What to produce
Scan the entries below and return each line that contains "computer".

Materials provided
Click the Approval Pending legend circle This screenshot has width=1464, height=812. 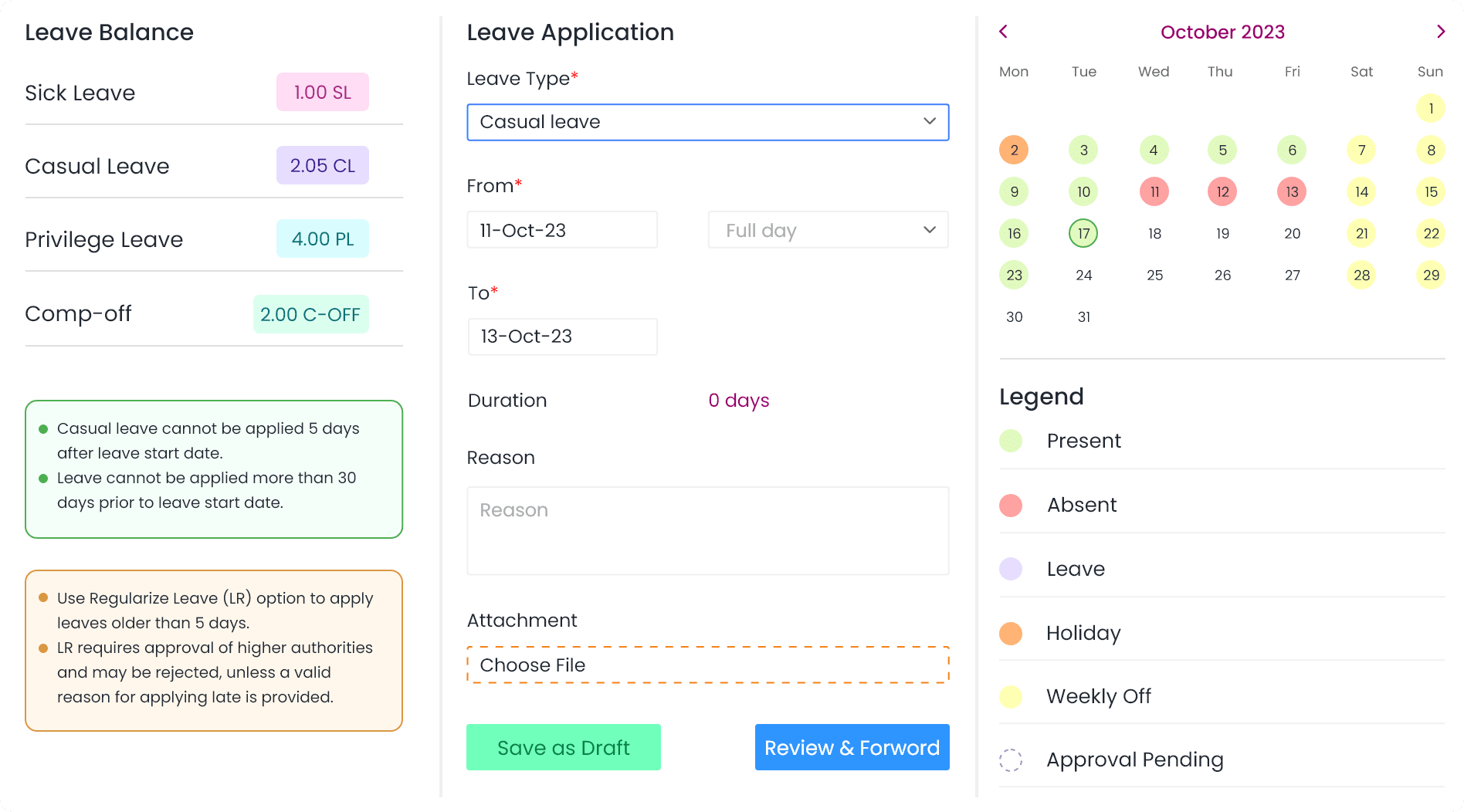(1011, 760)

---

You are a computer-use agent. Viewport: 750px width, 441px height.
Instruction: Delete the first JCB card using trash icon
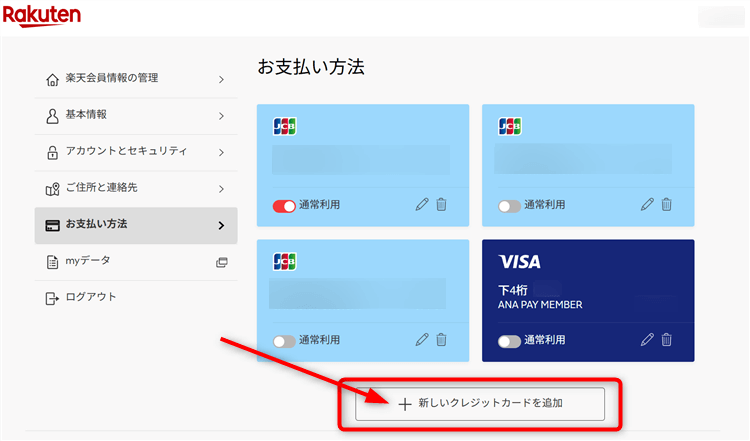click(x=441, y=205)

---

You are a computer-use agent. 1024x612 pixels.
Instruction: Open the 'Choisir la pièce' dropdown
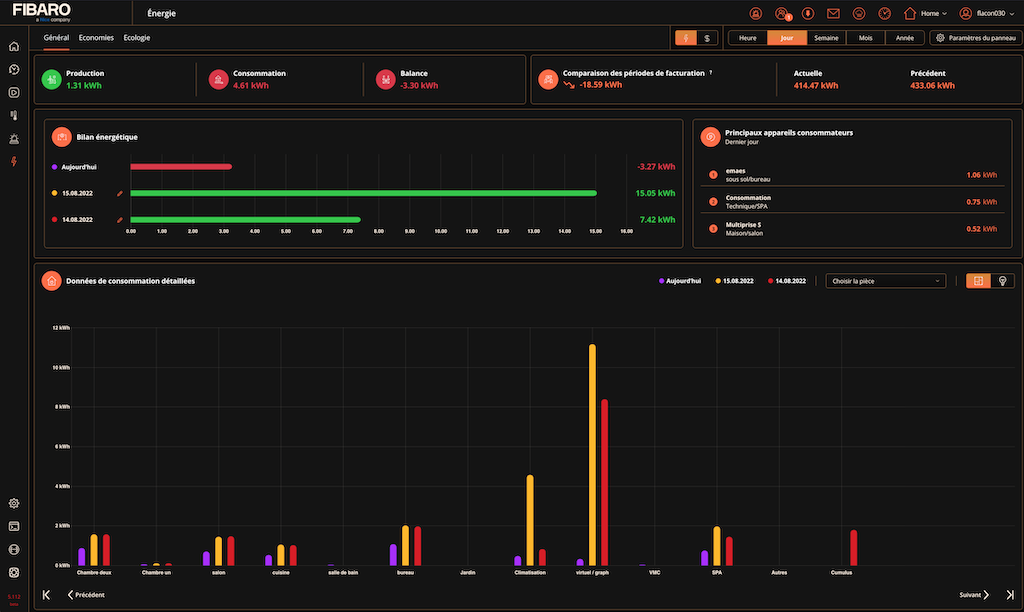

Output for this exercise
You are a computer-use agent. Viewport: 750px width, 441px height.
You are a computer-use agent. 1024x612 pixels.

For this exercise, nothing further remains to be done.